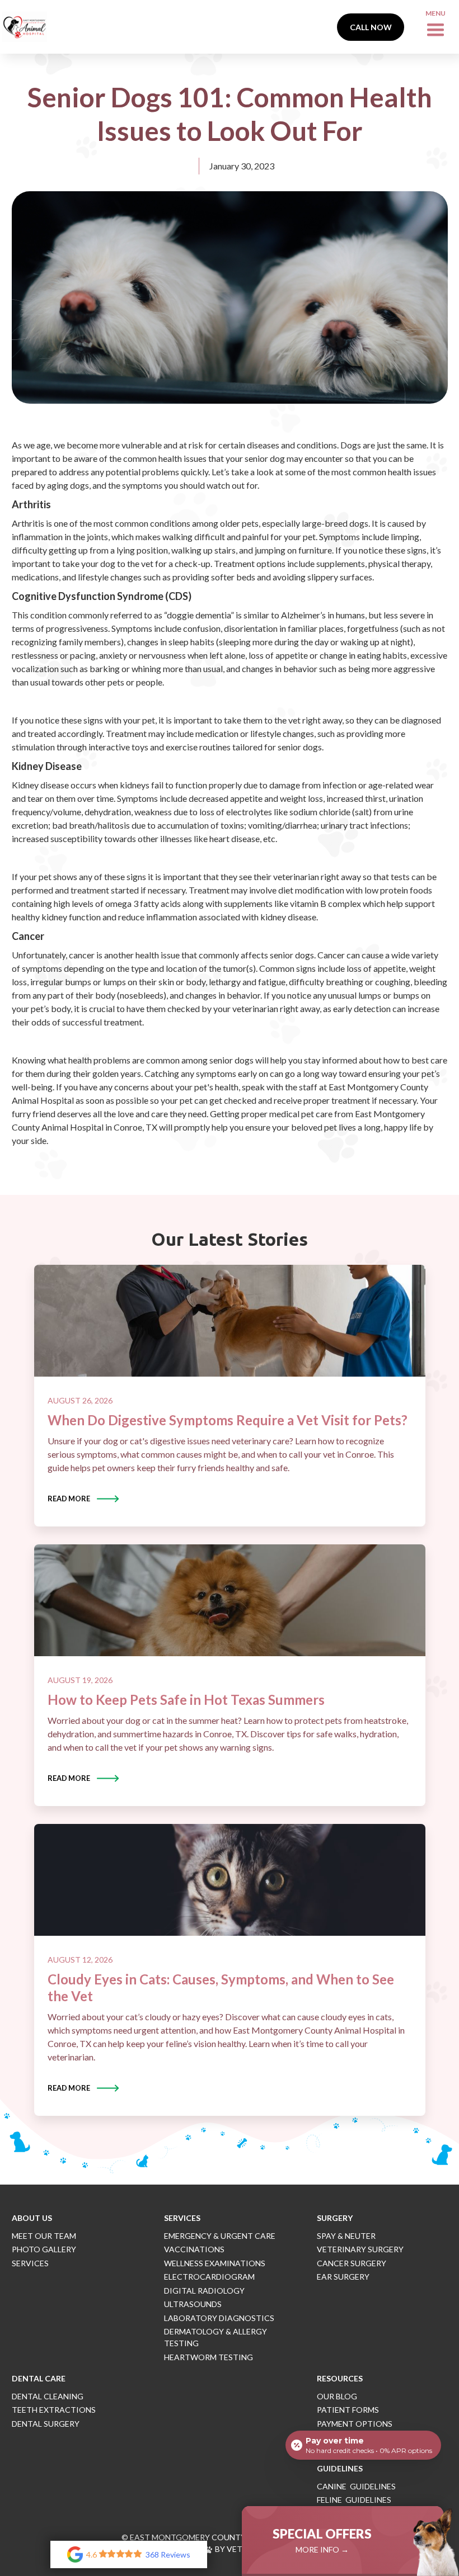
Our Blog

==

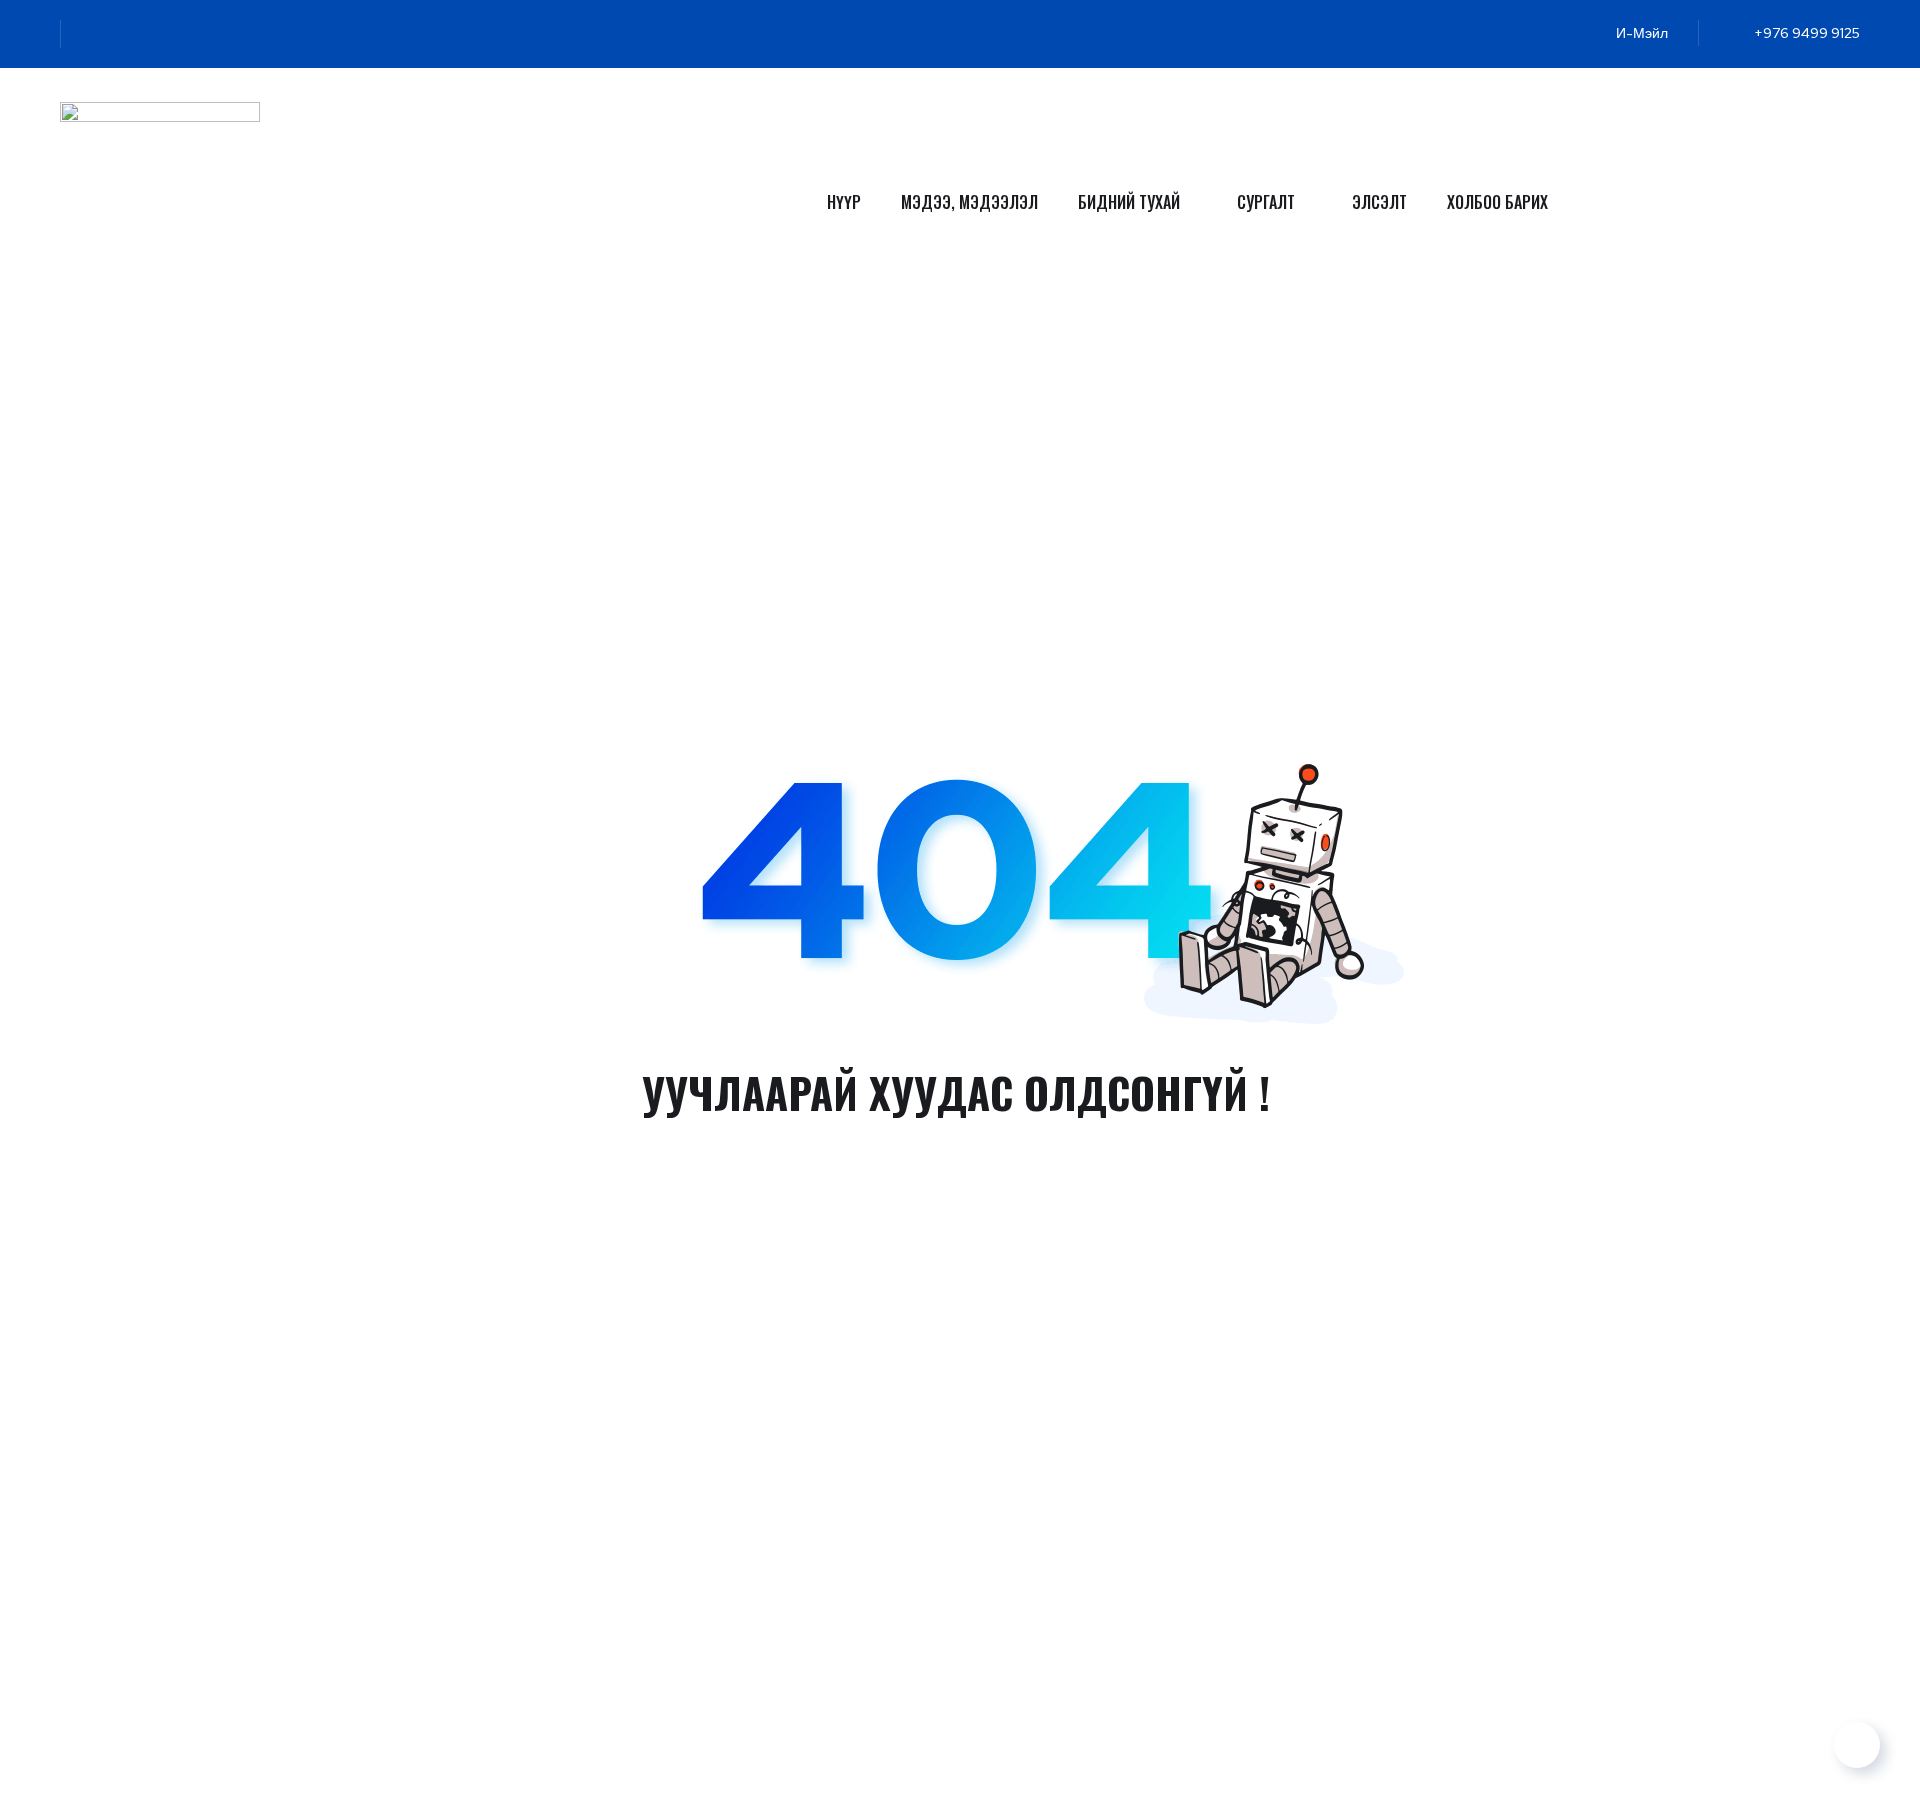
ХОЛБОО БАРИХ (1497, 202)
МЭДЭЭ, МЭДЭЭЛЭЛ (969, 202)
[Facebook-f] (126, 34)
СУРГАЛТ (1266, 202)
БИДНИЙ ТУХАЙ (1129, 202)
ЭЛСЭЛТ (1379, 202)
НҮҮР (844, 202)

Exercise directions: Reproduce verbatim only the segment of the listing bounded by the line containing "МЭДЭЭ, МЭДЭЭЛЭЛ (969, 202)" and the line containing "НҮҮР (844, 202)", with both boundary lines included.

Solution to this task:
МЭДЭЭ, МЭДЭЭЛЭЛ (969, 202)
[Facebook-f] (126, 34)
СУРГАЛТ (1266, 202)
БИДНИЙ ТУХАЙ (1129, 202)
ЭЛСЭЛТ (1379, 202)
НҮҮР (844, 202)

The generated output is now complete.